BEGIN SOURCE EXTRACT

Despite increasing awareness and understanding of mental health in recent years, the law regarding psychiatric injury has not kept pace, leaving many claimants unable to pursue compensation.
Psychiatric injury is still regarded by the law as somehow less serious than physical injury, despite the fact that its effects can be just as devastating and debilitating.
The law relating to those claimants who can claim for psychiatric injuries dates back to the 1992 case of Alcock v Chief Constable of South Yorkshire Police. This was a claim for the victims and relatives who suffered psychiatric injury due to horrific scenes they witnessed at the Hillsborough Disaster. This April marks the 30 year anniversary of that tragic event, when 96 people lost their lives.
That case established two categories of people who can claim for psychiatric injury:
- Primary victims – Those people who are directly involved in a single shocking, often life threatening event
- Secondary victims – Those people who witness such a shocking event unfold but who themselves are not directly involved, threatened or exposed to danger
It was established that for secondary victims to succeed in a claim for psychiatric injury, they must meet all of the following criteria:
- There must have been a sudden, shocking event;
- They must prove a close tie of love and affection with the primary victim who was injured or killed in the event;
- They must have been physically present in time and place at the scene or immediate aftermath of the event;
- They must have suffered a reasonably foreseeable recognised psychiatric injury as a result of the shocking event
Despite the Negligence and Damages Bill having been presented to Parliament in October 2015, which proposed to widen the category of secondary victims who could bring a claim for psychiatric injury, the Bill did not progress further than its first reading. The law in this area remains outdated and unfair, leaving many people who have suffered psychiatric injury after witnessing the death or injury of another due to someone else’s negligence, unable to claim damages.

END SOURCE EXTRACT

→ EXERCISE TASKS:
1 > Answer these from the passage on psychiatric injury law:
(a) Which 1992 case set out who can claim for psychiatric injuries?
(b) How many people lost their lives at the Hillsborough Disaster?
(c) In what month and year was the Negligence and Damages Bill presented to Parliament?
2 > Summarize the passage on psychiatric injury law in two sentences.
3 > Pick up the passage on psychiatric injury law after its last sentence and continue it.
The lines after this passage are separate material.

BEGIN DATA EXCERPT

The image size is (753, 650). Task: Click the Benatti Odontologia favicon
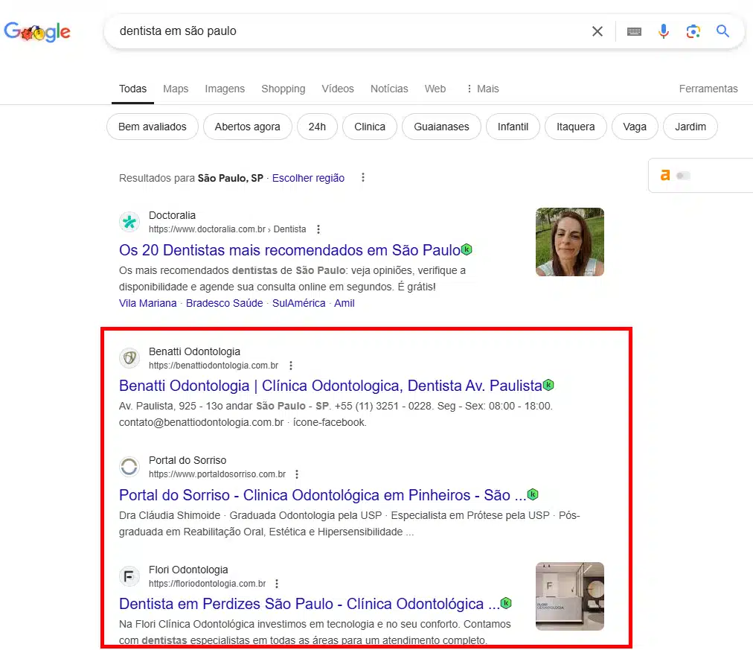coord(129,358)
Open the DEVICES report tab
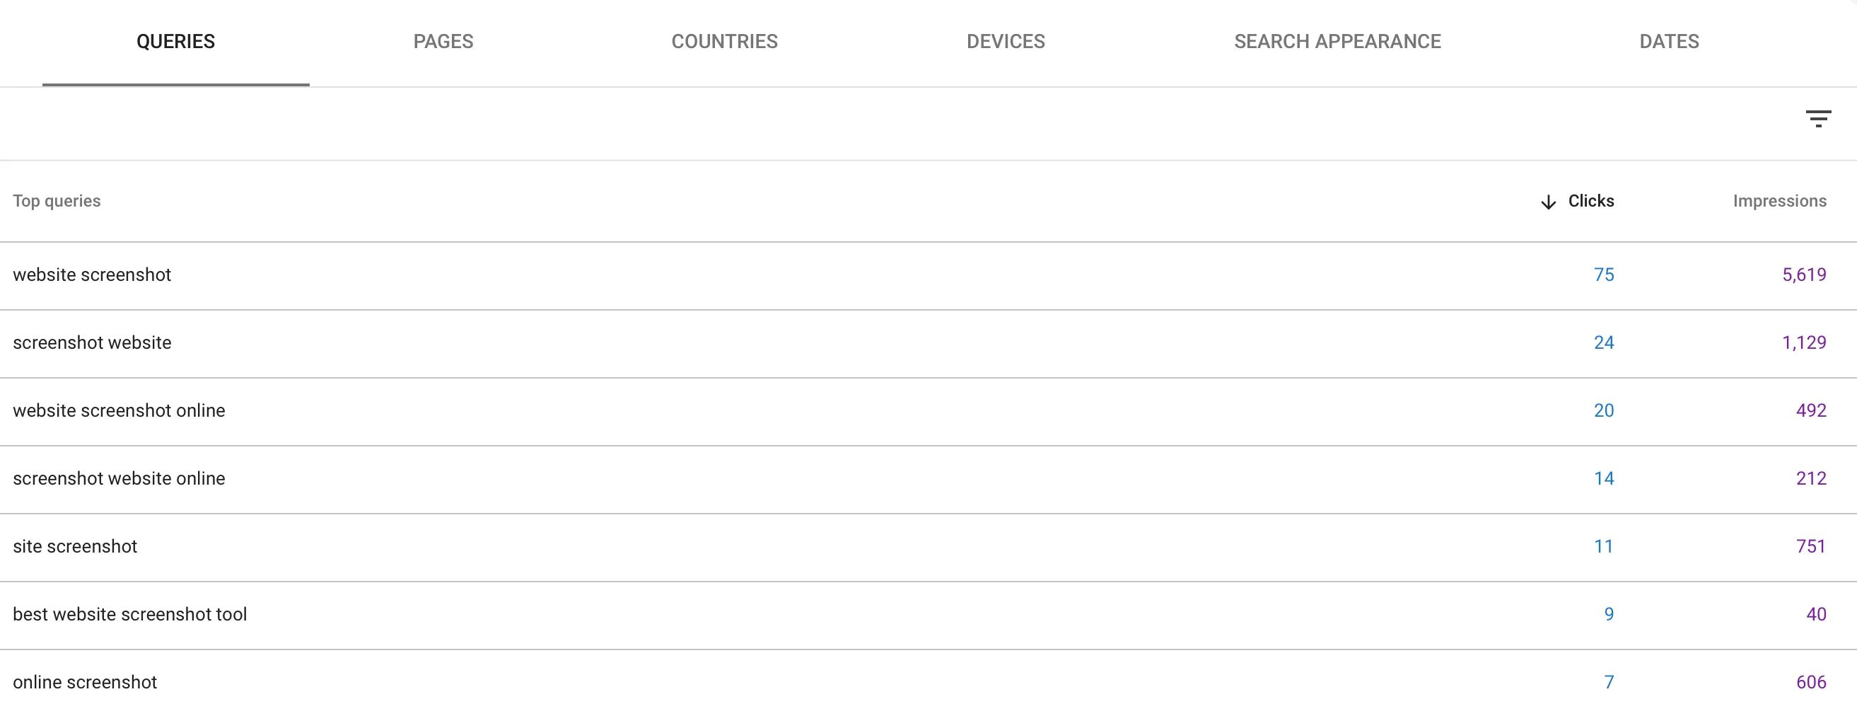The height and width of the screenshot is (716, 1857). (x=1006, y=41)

END DATA EXCERPT

→ PER-TASK OUTPUTS:
1 >
(a) Alcock v Chief Constable of South Yorkshire Police
(b) 96
(c) October 2015

2 > The law on psychiatric injury rests on the 1992 Alcock case from the Hillsborough Disaster, which set up primary and secondary victims and required secondary victims to meet strict criteria such as a close tie of love and affection and presence at the scene or its immediate aftermath. A 2015 Bill to widen the secondary category stopped after its first reading, so the law remains outdated and unfair and leaves many people unable to claim damages.

3 >
The law requires urgent reform to remove the need for the injury to arise from a single shocking event. It cannot be right that a person who witnesses a loved one die in a single accident can bring a psychiatric injury claim, yet a widow who watches their husband die from an asbestos related disease, cannot bring such a claim.
In today’s modern society, the need for the person to have been physically present at the scene or immediate aftermath of the shocking event, is also out of touch with reality. Often events are live streamed and viewed on phones as they unfold via Facetime, video link and other social media platforms, meaning it is not uncommon for someone to witness a tragic event as it happens and suffer psychiatric harm as a result, even if they are not physically present.
The requirement to prove a close tie of love and affection with the primary victim, makes it more difficult and sometimes prevents claimants from bringing a claim, as this is only automatically assumed between parents and their children, spouses and engaged couples. Unmarried couples, civil partners, siblings, grandparents and their grandchildren, friends and work colleagues need to prove a close tie of love and affection between them and the primary victim, to succeed with a claim for psychiatric injury.
APIL have long campaigned for reform in this area and with the 30 year anniversary of the Hillsborough Disaster in April, it is now surely time for the Government to sit up and take action to bring this area of the law up to date.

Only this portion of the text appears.